Tout n'est plus que transparence, on nous le répète assez. Les Cosaques, les Yankees vont la main dans la main avec pour seule ogive celle d'un arc-en-ciel... Cependant, il est une autre Amérique que James Morrow, rechignant à la cantonner dans la complexité d'univers parallèles, décrit à moins de dix années d'ici : 1995. Une Amérique différente, mais familière à qui se souviendra de la guerre froide modèle 50, et de ces sixties moins dorées qu'on persiste à les dire.
Dans son clip pour les tenues de Protection Autonome de Survie Post-Atomique, le Secrétaire-Adjoint à la Défense Robert Wengernook synthétise à merveille la logique de ces Etats qu'unissent le goût du commerce et la peur de la guerre : « La clé de notre sécurité, c'est la dissuasion. La clé de la dissuasion, c'est la protection civile. Et la clé de la protection civile, c'est une nouvelle technologie mise au point par les Entreprises eschatologiques... » Ainsi va se réaliser temporairement le rêve d'une Amérique blanche, arpentée de millions de patriotes que protègent civilement leurs combinaisons paspas immaculées. Jusqu'à cette fulgurance qui, vraiment, n'a rien d'un arc-en-ciel : sale coup pour le commerce. Et non moins mauvaise blague pour ceux-là qui devaient naître, qui auraient fait l'humanité future : les voici non-admis, renvoyés à jamais dans les limbes du néant. A jamais ? Ce serait trop beau pour les exécuteurs du monde, qu'on les nomme politiques, militaires, technologues ou prêcheurs. Et Morrow, démiurge de tous les possibles, donne vie à ces non-admis, humanité en creux, le temps d'un roman fou et désabusé.

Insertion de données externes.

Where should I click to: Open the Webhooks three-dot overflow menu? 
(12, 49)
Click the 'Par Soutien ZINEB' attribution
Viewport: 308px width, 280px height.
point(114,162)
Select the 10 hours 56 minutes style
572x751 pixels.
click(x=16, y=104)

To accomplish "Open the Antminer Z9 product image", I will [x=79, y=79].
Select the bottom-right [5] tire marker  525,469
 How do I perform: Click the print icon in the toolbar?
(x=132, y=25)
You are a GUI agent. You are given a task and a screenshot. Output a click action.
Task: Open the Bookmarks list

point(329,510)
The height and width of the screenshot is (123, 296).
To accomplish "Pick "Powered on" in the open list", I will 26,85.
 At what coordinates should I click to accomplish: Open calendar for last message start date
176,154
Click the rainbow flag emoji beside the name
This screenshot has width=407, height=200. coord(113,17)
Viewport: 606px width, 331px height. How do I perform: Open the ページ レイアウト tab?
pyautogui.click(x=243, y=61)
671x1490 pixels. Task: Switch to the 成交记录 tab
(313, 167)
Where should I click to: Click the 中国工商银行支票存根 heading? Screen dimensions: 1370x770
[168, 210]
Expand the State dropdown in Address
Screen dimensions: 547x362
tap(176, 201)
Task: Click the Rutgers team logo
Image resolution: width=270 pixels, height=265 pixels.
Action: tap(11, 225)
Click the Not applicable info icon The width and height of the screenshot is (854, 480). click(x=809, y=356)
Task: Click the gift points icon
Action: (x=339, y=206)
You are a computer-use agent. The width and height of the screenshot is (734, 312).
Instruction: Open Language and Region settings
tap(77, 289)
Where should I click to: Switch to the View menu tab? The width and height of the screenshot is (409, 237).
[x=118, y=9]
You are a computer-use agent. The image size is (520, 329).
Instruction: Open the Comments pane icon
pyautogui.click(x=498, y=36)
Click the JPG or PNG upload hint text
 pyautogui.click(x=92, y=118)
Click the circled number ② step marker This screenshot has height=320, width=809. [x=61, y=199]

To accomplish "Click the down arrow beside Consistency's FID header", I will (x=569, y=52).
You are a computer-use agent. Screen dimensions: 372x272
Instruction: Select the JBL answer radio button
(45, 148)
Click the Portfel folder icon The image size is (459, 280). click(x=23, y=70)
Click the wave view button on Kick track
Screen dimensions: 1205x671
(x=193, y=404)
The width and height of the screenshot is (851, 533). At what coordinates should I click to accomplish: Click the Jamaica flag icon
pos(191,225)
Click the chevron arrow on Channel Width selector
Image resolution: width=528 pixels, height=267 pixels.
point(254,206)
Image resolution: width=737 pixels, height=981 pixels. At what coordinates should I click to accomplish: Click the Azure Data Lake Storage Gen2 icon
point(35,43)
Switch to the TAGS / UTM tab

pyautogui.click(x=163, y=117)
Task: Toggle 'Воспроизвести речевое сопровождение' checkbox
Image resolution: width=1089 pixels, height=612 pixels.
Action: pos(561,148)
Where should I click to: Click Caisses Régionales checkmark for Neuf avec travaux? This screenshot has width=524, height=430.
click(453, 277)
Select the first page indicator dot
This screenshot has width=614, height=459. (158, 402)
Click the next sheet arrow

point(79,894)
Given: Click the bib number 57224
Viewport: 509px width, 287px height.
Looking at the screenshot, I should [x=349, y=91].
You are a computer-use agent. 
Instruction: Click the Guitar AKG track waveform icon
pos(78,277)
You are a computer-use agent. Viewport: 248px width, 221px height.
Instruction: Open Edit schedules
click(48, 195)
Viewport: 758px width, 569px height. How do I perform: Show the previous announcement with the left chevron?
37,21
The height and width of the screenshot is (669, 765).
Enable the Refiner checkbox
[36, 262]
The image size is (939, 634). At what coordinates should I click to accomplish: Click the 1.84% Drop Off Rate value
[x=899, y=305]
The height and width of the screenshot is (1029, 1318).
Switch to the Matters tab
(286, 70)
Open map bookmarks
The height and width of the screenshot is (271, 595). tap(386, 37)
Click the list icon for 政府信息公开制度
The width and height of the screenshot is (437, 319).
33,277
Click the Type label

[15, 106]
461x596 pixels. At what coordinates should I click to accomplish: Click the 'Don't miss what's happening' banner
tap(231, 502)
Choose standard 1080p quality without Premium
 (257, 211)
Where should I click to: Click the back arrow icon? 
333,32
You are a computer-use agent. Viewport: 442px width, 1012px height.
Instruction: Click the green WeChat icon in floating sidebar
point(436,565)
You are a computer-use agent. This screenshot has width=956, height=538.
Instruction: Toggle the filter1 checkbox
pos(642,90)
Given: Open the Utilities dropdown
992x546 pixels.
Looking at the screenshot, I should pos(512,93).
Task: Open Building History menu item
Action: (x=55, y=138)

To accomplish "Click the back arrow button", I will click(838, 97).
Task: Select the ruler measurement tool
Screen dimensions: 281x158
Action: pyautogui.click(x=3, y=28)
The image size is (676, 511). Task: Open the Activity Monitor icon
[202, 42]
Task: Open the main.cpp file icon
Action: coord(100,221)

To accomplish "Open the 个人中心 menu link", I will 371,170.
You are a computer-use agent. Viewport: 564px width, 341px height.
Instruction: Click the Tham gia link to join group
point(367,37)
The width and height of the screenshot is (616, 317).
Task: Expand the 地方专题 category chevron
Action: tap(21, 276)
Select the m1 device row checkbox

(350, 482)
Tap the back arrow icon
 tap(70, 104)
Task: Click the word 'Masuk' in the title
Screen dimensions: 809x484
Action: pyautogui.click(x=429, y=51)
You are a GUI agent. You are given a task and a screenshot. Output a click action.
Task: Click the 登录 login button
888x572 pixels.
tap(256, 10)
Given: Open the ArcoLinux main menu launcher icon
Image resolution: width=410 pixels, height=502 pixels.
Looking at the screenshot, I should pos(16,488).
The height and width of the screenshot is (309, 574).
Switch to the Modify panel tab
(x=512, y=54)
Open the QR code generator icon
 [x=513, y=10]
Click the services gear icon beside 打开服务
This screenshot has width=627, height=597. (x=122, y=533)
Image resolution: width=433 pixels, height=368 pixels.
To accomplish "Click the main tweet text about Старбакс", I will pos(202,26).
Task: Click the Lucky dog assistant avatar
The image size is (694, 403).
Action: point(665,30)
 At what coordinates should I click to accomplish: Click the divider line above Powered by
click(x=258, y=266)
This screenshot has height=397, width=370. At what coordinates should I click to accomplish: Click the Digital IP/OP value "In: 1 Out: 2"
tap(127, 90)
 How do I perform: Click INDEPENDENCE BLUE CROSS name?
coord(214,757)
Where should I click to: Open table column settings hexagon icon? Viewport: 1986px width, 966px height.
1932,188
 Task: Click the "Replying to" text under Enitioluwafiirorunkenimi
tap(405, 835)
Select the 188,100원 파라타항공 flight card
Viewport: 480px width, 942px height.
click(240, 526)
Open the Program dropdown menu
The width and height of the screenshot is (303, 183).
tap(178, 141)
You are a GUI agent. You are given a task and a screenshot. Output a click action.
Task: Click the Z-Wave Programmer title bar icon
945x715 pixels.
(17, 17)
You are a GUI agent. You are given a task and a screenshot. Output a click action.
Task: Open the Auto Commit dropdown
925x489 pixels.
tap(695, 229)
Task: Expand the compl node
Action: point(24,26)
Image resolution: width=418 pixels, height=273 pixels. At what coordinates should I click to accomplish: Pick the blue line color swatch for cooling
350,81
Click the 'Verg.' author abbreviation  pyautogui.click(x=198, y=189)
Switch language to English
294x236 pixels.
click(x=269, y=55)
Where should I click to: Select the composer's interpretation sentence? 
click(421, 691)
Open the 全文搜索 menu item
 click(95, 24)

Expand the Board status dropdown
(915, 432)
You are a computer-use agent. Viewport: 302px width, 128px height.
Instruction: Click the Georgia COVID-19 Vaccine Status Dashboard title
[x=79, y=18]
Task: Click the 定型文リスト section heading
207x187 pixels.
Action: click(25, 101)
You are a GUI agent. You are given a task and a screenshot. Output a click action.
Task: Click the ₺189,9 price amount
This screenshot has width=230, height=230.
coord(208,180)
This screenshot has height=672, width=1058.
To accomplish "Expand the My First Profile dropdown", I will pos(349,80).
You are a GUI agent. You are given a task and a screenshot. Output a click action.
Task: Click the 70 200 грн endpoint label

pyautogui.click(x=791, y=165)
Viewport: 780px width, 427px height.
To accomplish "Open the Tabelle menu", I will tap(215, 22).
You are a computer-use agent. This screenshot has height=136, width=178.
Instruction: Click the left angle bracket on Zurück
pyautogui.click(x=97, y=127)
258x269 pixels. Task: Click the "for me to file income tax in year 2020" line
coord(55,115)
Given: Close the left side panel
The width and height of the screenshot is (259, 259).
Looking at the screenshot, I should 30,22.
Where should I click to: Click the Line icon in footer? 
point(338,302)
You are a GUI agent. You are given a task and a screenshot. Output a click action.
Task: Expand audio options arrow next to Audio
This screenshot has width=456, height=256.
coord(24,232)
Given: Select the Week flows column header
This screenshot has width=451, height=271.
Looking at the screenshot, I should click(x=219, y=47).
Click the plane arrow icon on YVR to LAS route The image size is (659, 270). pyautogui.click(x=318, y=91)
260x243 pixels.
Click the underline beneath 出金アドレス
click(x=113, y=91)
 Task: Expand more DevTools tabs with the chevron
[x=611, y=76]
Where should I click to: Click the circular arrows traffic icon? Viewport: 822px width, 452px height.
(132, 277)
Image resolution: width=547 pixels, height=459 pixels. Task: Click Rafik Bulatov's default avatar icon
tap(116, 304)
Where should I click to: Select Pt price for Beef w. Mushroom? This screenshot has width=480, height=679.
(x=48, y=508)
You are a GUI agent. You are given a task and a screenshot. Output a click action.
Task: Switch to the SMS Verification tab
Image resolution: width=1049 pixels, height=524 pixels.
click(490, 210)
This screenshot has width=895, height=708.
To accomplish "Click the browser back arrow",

Hantise du désastre, mesquinerie ordinaire, idéaux fracassés, il y a tout cela dans l'Amérique de Morrow, et davantage encore. Pour qui veut tout savoir de la gravure des pierres tombales, de la fragilité des tarentules, du vol des grands vautours, d'une boutique voyageuse où recréer le passé, des secrets du Pôle Sud, de la culture d'oranges à bord des sous-marins et d'images sur verre qu'avaient peintes le très grand Léonard de Vinci, il faut se transporter en 1995 : année fictive, lieu géométrique de l'histoire du monde et de sa disparition. Tout cela pour comprendre qu'il y a peu de différence entre la fable et le présage, entre James Morrow et la démesure époustouflante du baroque.